If neither entities_uri or index_uri is set, no stats for the Dataset are computed.

Parameters:

Name Type Description Default
ctx DatasetContext

The current runtime DatasetContext

required

Returns:

Type Description
Dataset

The Dataset object with calculated statistics.

Source code in investigraph/logic/export.py
def handle(ctx: "DatasetContext", *args, **kwargs) -> Dataset:
    """
    The default handler of the export stage. It iterates through the entities
    store, calculates dataset statistics and writes the entities and dataset
    index to json files.

    If neither `entities_uri` or `index_uri` is set, no stats for the `Dataset`
    are computed.

    Args:
        ctx: The current runtime `DatasetContext`

    Returns:
        The `Dataset` object with calculated statistics.
    """
    collector = Collector()
    proxies = ctx.store.iterate(dataset=ctx.dataset)
    iterator = get_iterator(proxies, collector)
    if ctx.config.export.entities_uri:
        smart_write_proxies(ctx.config.export.entities_uri, iterator)
    elif ctx.config.export.index_uri:
        # still compute statistics by iterating through the proxy iterator
        _ = [p for p in iterator]

    if ctx.config.export.index_uri:
        stats = collector.export()
        ctx.config.dataset.apply_stats(stats)
        smart_write(
            ctx.config.export.index_uri, ctx.config.dataset.model_dump_json().encode()
        )

    return ctx.config.dataset

proxy_merge(self, other)

Used to override EntityProxy.merge in investigraph.__init__.py

Source code in investigraph/logic/export.py
def proxy_merge(self: E, other: E) -> E:
    """
    Used to override `EntityProxy.merge` in `investigraph.__init__.py`
    """
    return merge(
        make_entity(self.to_dict(), StatementEntity),
        make_entity(other.to_dict(), StatementEntity),
        downgrade=True,
    )

Metadata

Location for the resulting dataset metadata, typically called index.json. Again, as investigraph is using fsspec (see above), this can basically be anywhere:

config.yml

load:
  index_uri: s3://my_bucket/<dataset>/index.json

command line

investigraph run ... --index-uri sftp://username:password@host/<dataset>/index.json

command line

investigraph run ... --entities-uri ...

export.index_uri

Uri to output dataset metadata. Can be anything that fsspec understands.
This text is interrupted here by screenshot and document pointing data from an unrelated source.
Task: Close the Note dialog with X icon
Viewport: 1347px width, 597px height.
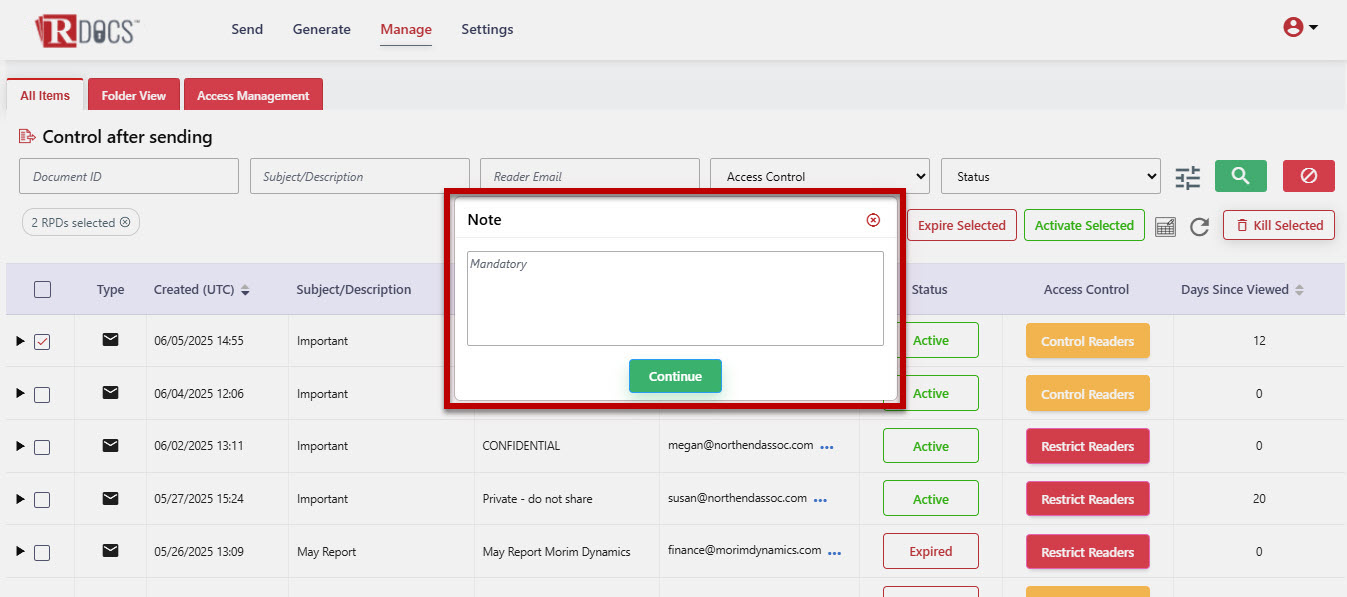Action: 873,220
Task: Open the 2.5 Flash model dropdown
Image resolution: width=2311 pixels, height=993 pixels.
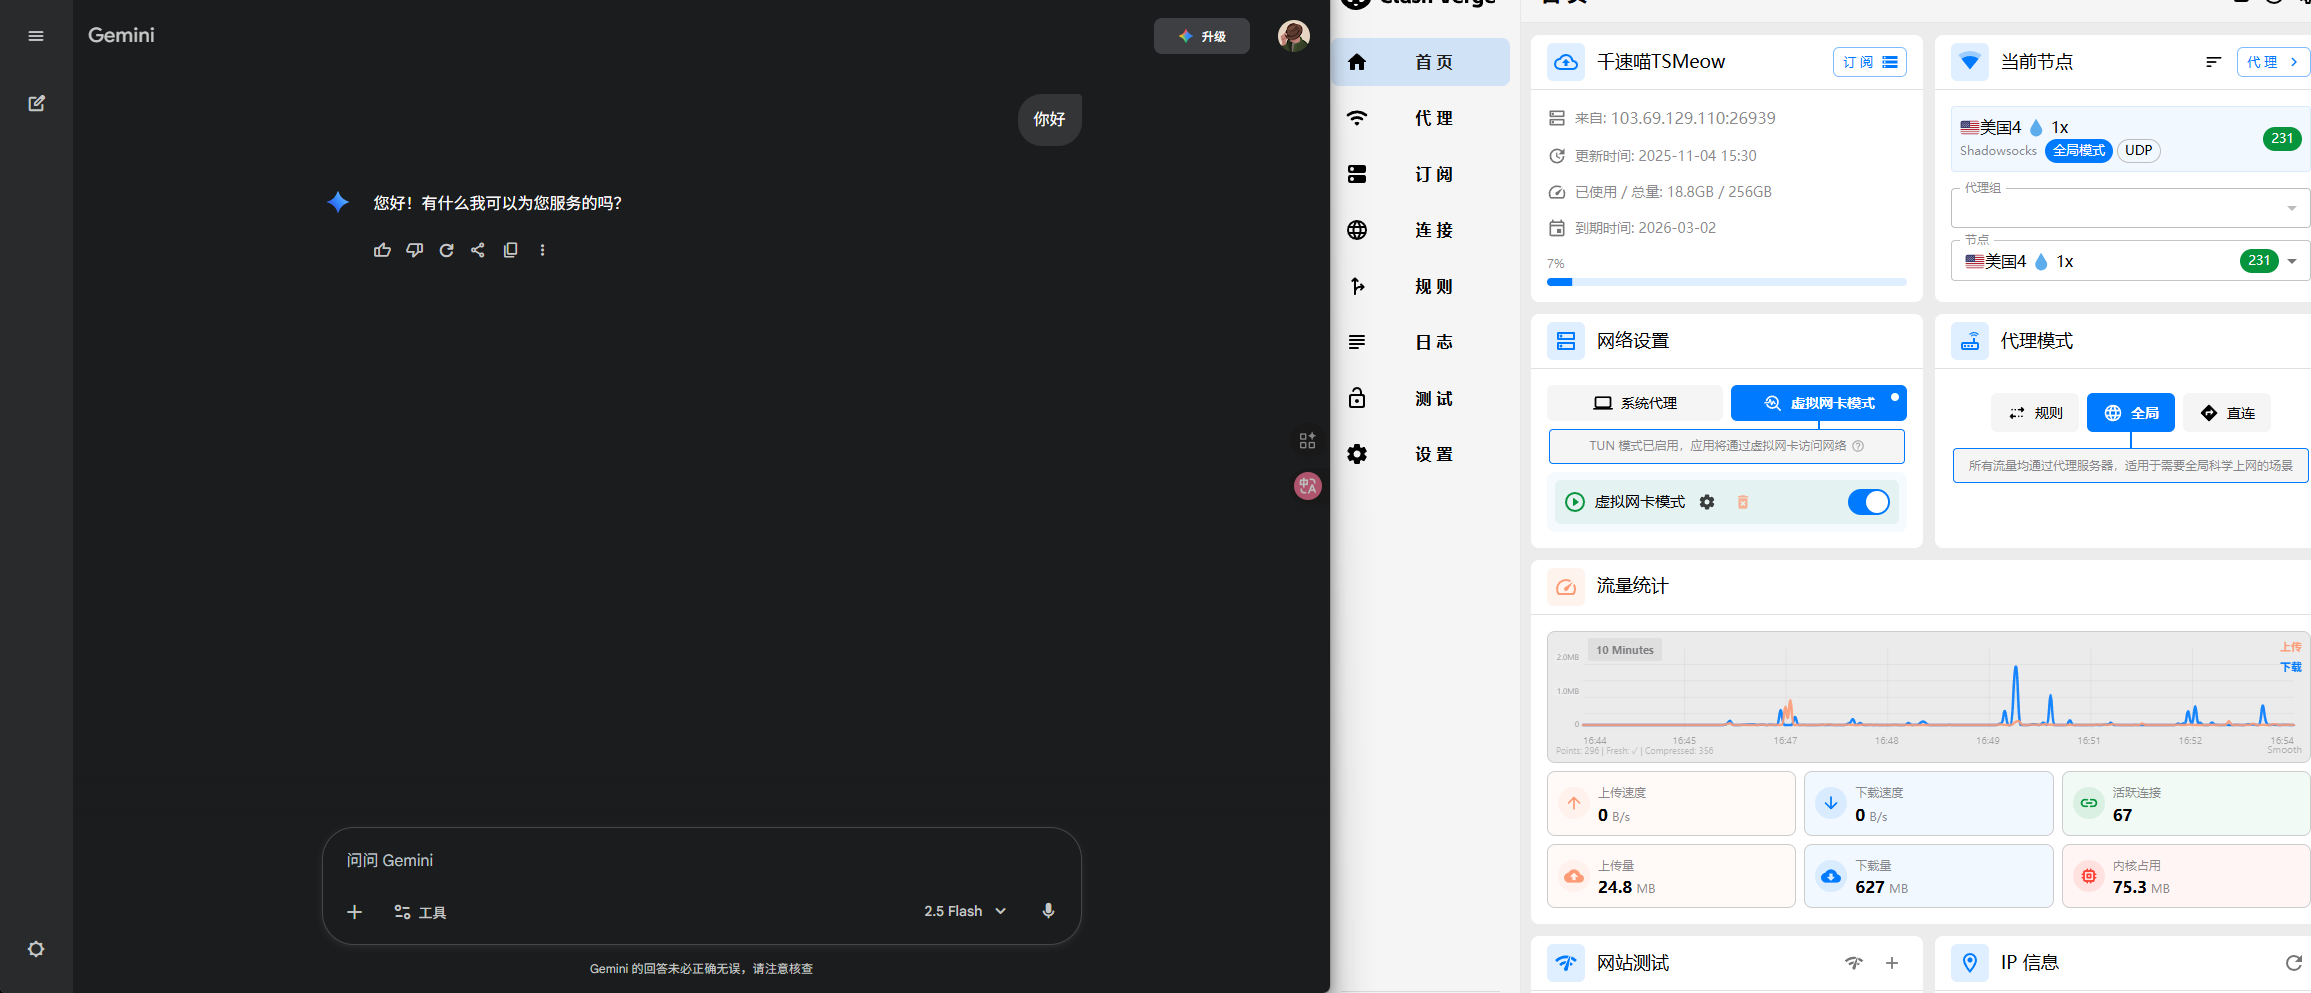Action: pyautogui.click(x=965, y=911)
Example: s3://<bucket-name>/<dataset-name>/index.json

Default: ./data/<dataset-name>/index.json

export.entities_uri

Uri to output transformed entities. Can be anything that fsspec understands, plus a SQL endpoint (for use with followthemoney-store)

Example:

  • s3://<bucket-name>/<dataset-name>/entities.ftm.json
  • postgresql://user:password@host:port/database

Default: ./data/<dataset-name>/entities.ftm.json